ATRAIR, GERIR E RETER TALENTO NA ECONOMIA DO CONHECIMENTO

As características da forma como o trabalho é executado no presente e será no futuro próximo estão a alterar-se com particular relevância nas empresas e profissionais ligados à economia do conhecimento. Vamos assistir a mais trabalho remoto ou misto, equipas multidisciplinares com diferentes linhas hierárquicas em ambientes mais abertos e inclusivos, onde a relação de trabalho vai ser mais informal e ao mesmo tempo flexível, promovendo o trabalho de relação variável em formato talento on-demand.

Os profissionais, particularmente os mais jovens, por outro lado, vão tendencialmente dar preferência a trabalhos com mais significado para o seu desenvolvimento e que em simultâneo lhes permitam mais autonomia em termos de objetivos a atingir, tempo de execução e localização. Esta nova forma de olhar o trabalho, muito focada em projetos ou iniciativas, vai colocar em causa o conceito tradicional de “carreiras”, que visa um percurso estruturado da evolução individual dentro de uma organização. Nesta nova era tende a emergir a dicotomia “leadership/ followership” onde o processo evolutivo assentará na transição de profissionais entre projetos, onde nuns assumem funções de liderança e noutros de colaboração, promovendo uma evolução profissional dinâmica e mais flexível ao longo do tempo.

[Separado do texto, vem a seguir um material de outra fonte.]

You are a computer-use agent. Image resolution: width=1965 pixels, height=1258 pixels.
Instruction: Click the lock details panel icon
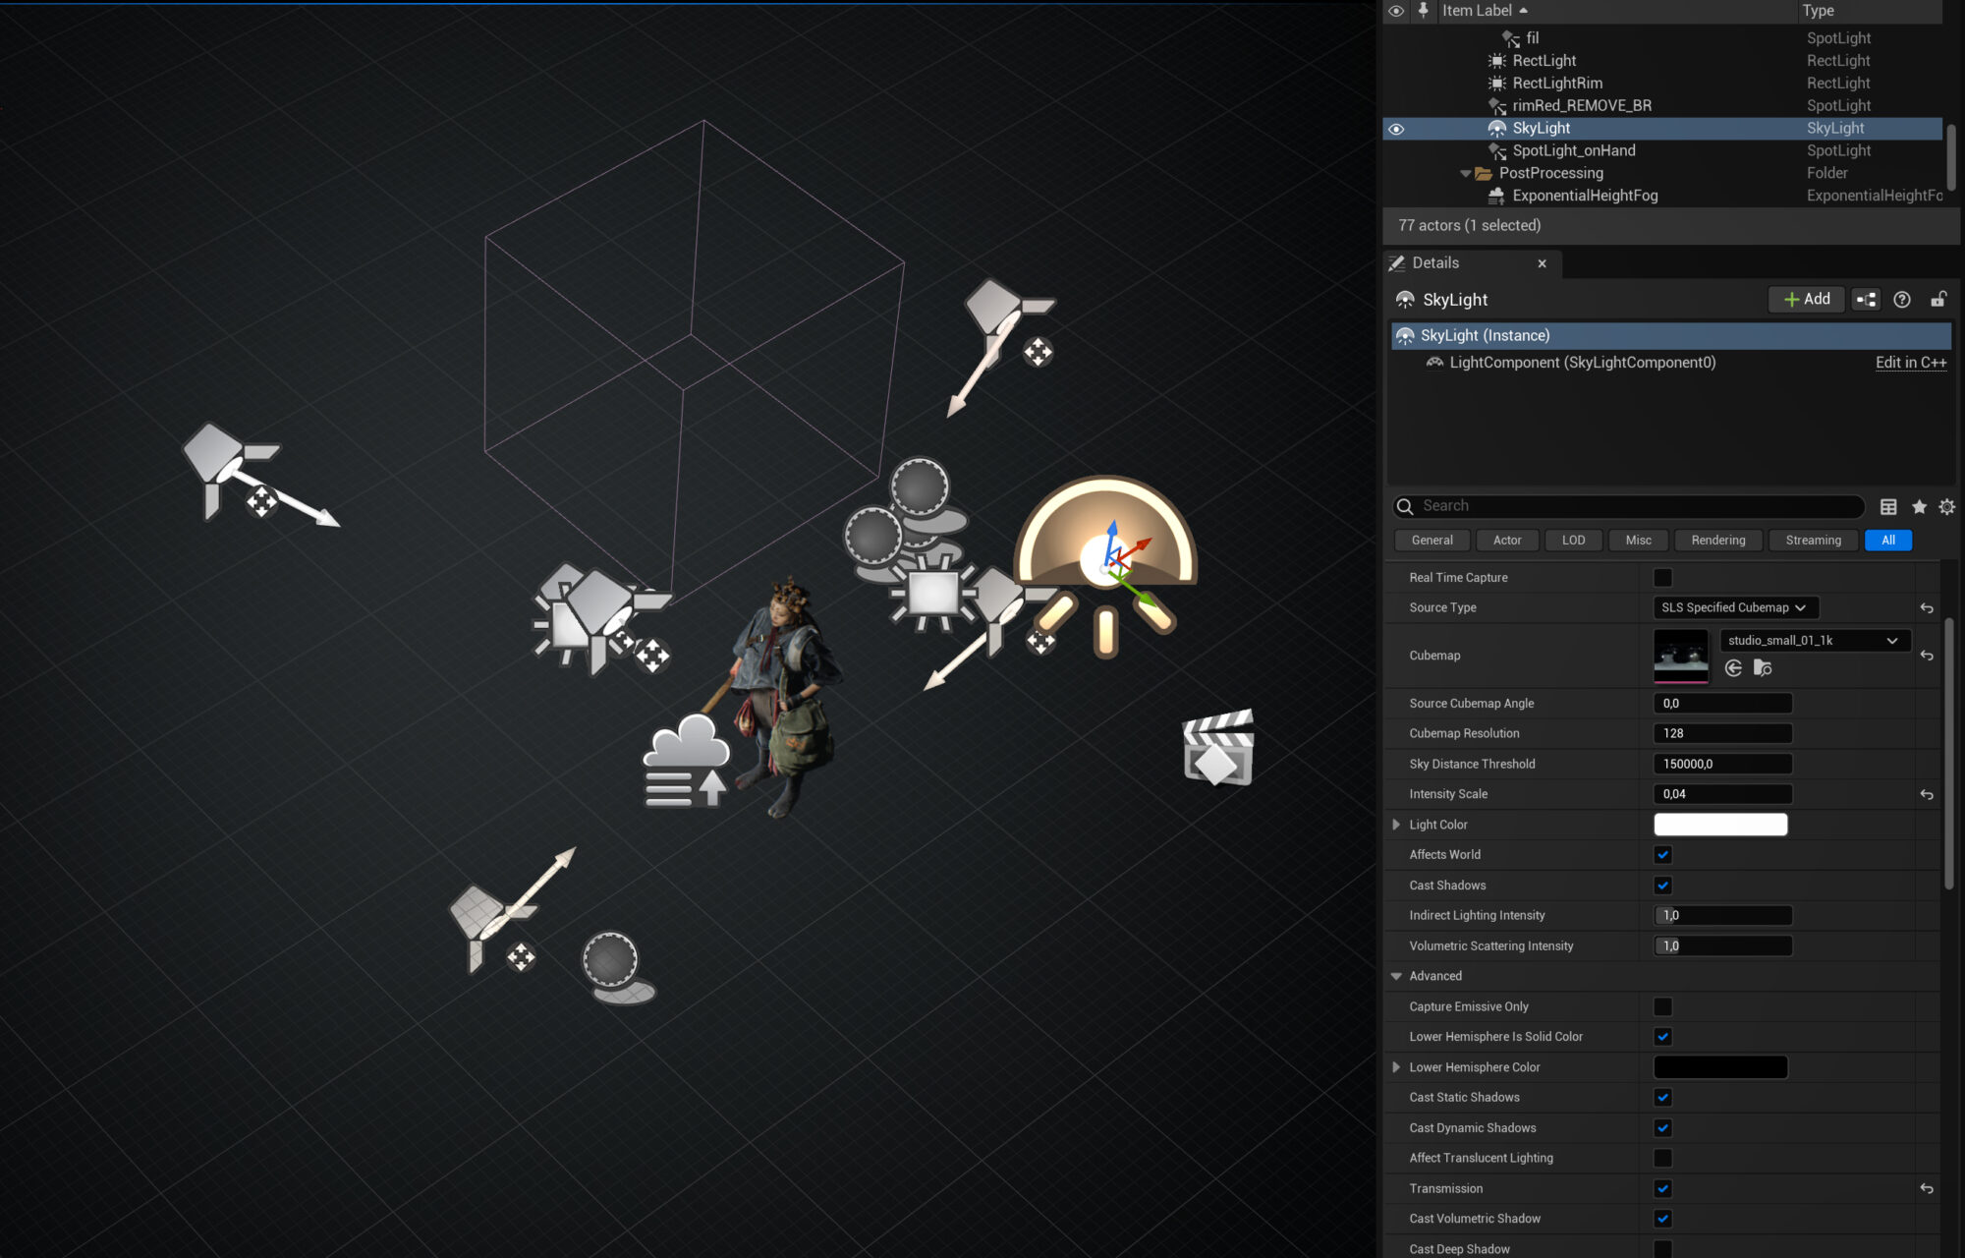click(1938, 300)
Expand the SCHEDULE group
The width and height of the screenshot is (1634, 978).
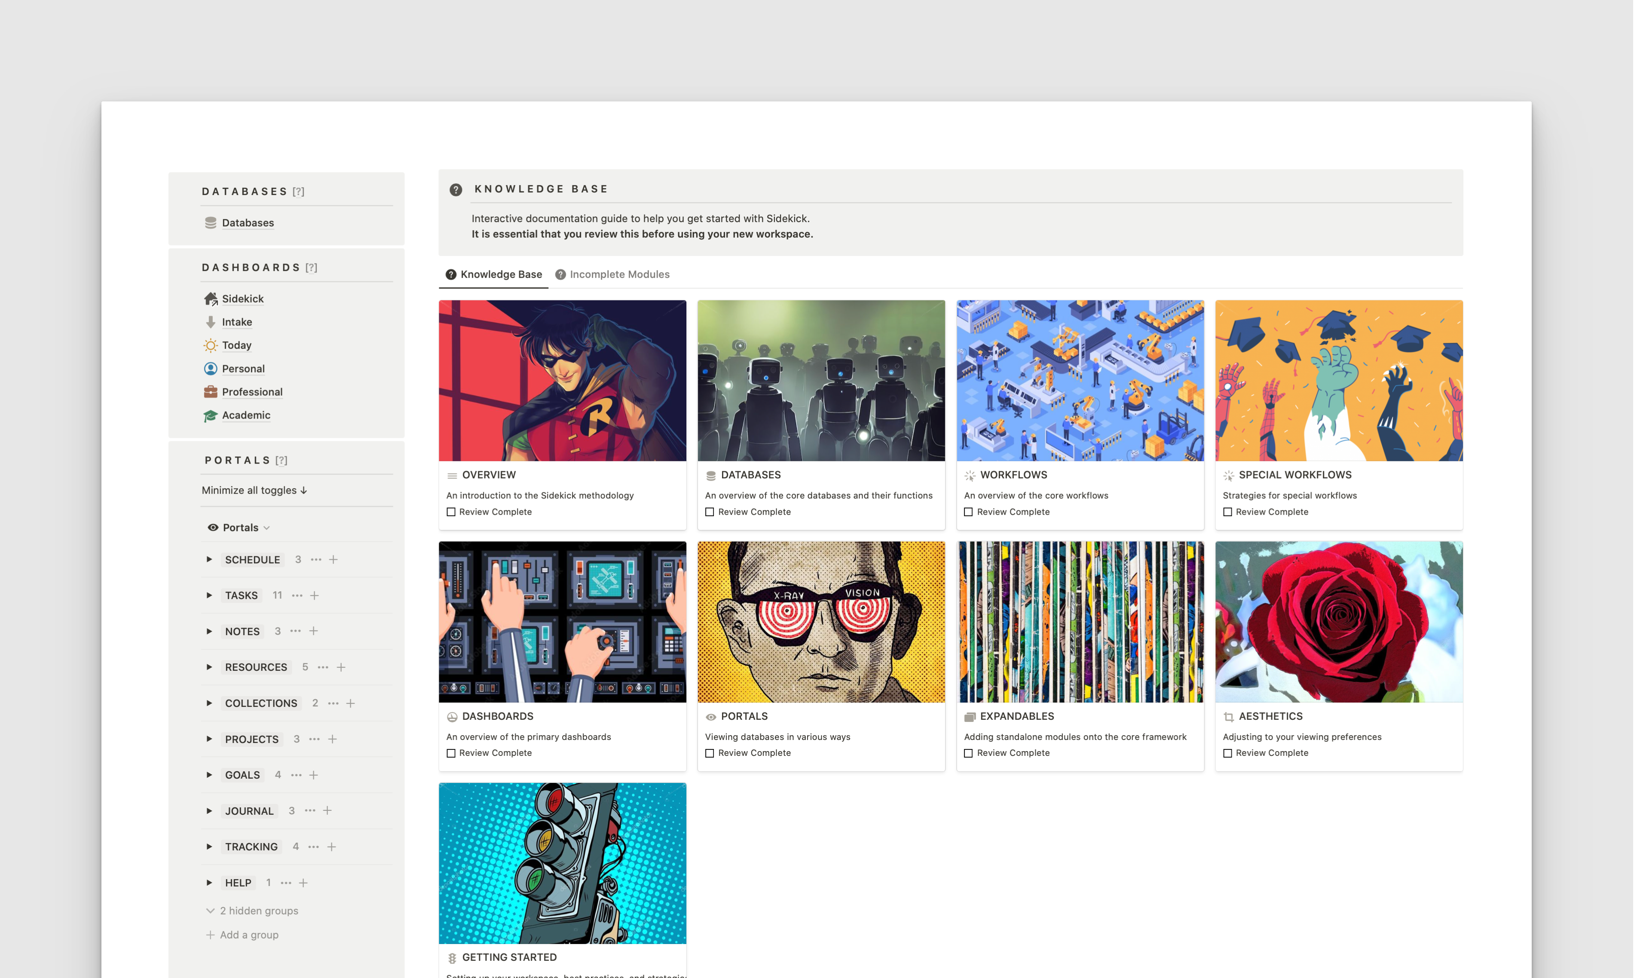(x=209, y=560)
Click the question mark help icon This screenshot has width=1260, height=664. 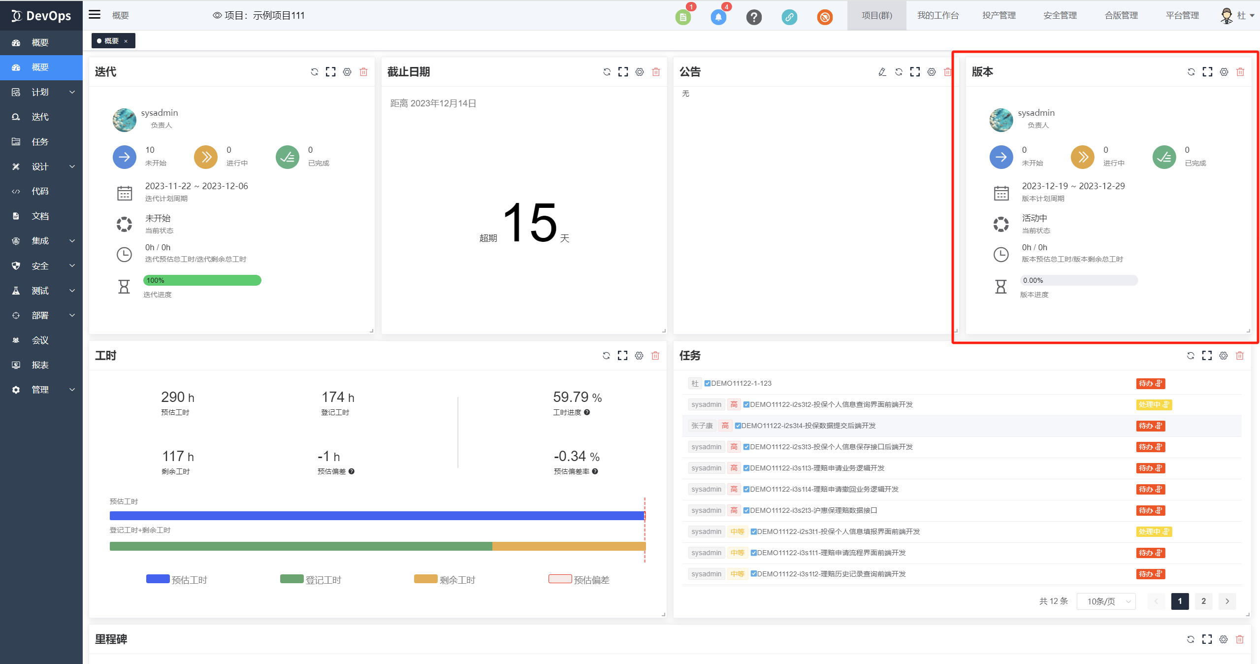point(753,17)
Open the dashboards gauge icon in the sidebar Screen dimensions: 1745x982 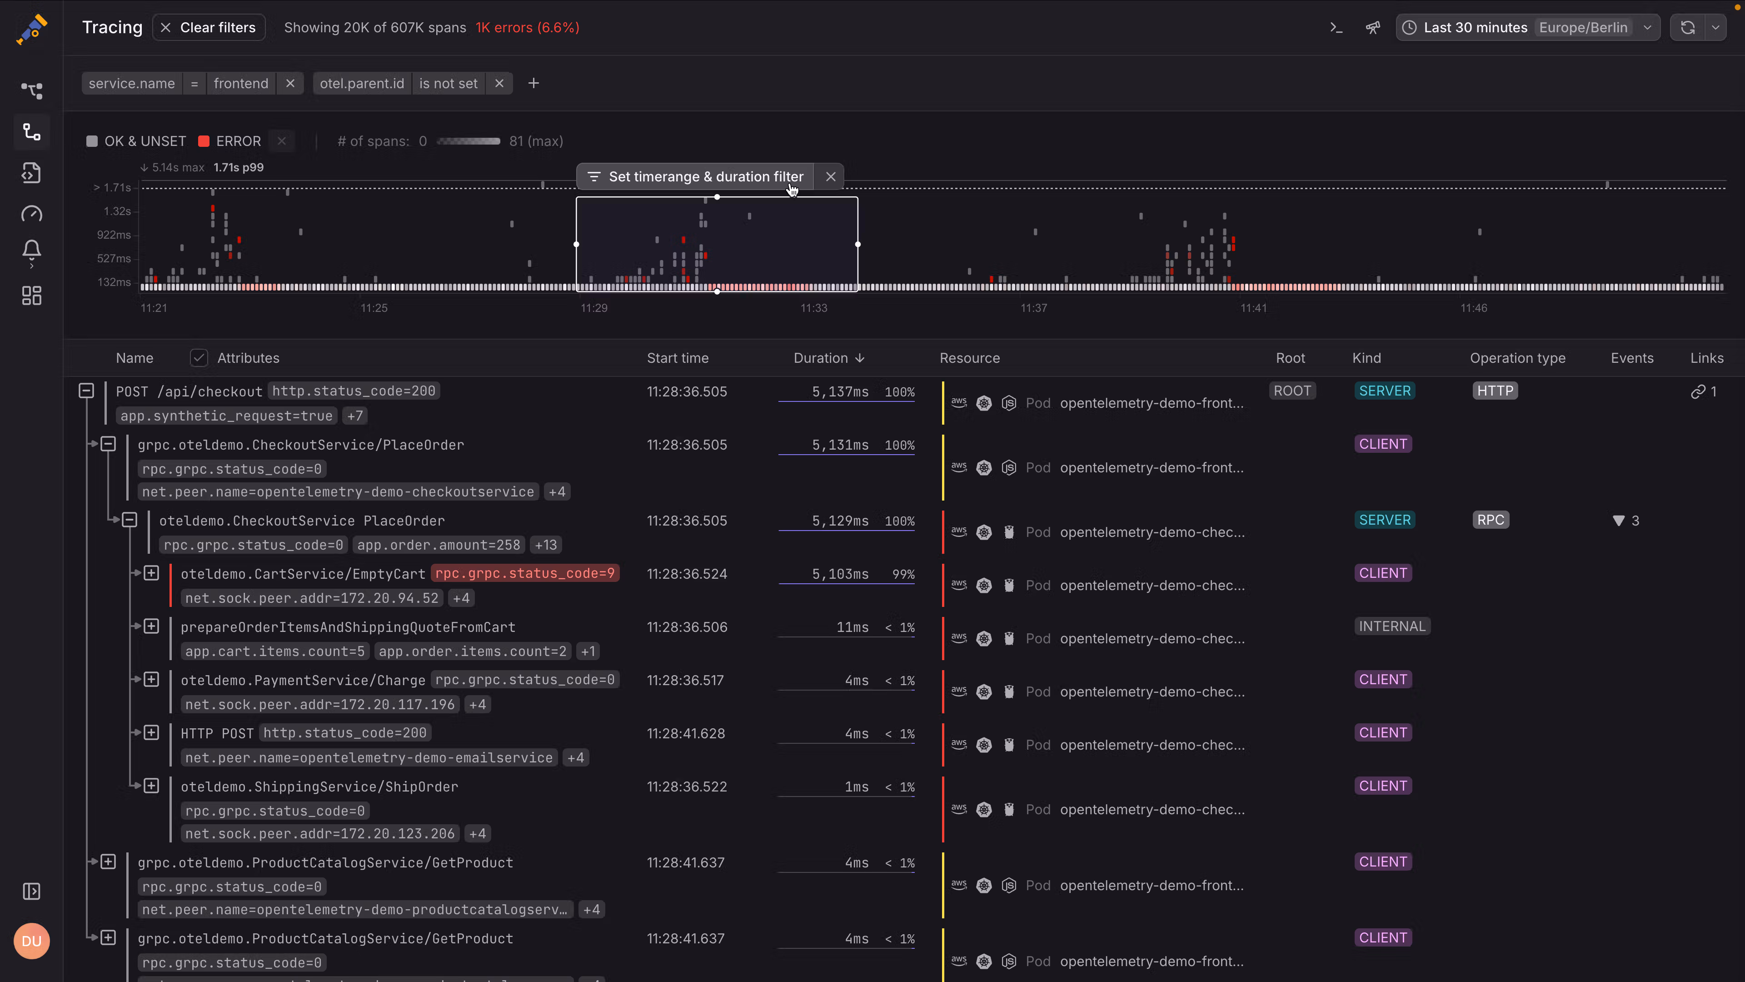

O trabalho remoto associado a uma maior autonomia de localização vai também criar pressão nas remunerações e consequentemente na atração e retenção de talento. A assimetria económica entre geografias poderá permitir que o talento tenha acesso a melhores remunerações no caso das economias menos desenvolvidas e o oposto nas mais desenvolvidas. Por outro lado, iremos igualmente assistir a uma mobilidade de talento em função da maior atratividade geográfica.

Face a esta realidade emergente, as empresas deverão encontrar mecanismos para lidar com estes desafios e, ao mesmo tempo, assegurar o desempenho organizacional a par da eficaz colaboração entre as equipas e o compromisso individual com a empresa.

As direções de RH vão ter de se transformar em autênticos “digital marketeers” de talento, porque agora todo o mercado de trabalho remoto passa a ser global e por isso muito mais competitivo. Estratégias de Inbound Marketing, Content Marketing, Social Media, E-mail Marketing, Blogging, plataformas de mediação de serviços e estratégias de gamificação farão parte do jargão corrente das atividades de atração, gestão e retenção de Recursos Humanos. Estas práticas tão usadas no desenvolvimento digital dos negócios irão ser usadas em igual medida pelos RH. Simplesmente, não são os clientes, mas sim o talento que se pretende atrair e nutrir.

Esta transformação não vai ocorrer em simultâneo no imediato e será assimétrica. Cada geografia, consoante a sua cultura mais hierarquizada ou paternalista, resistirá mais ou menos à mudança. Contudo, poderá ser difícil lutar contra o impacto dos vasos comunicantes inerentes à globalização, através do uso da tecnologia e estratégias digitais que possibilitam a interação e a colaboração em qualquer hora, e em qualquer lugar. As organizações terão algum tempo para se transformarem, mas o relógio não para. A espécie que melhor se adaptar, sobreviverá.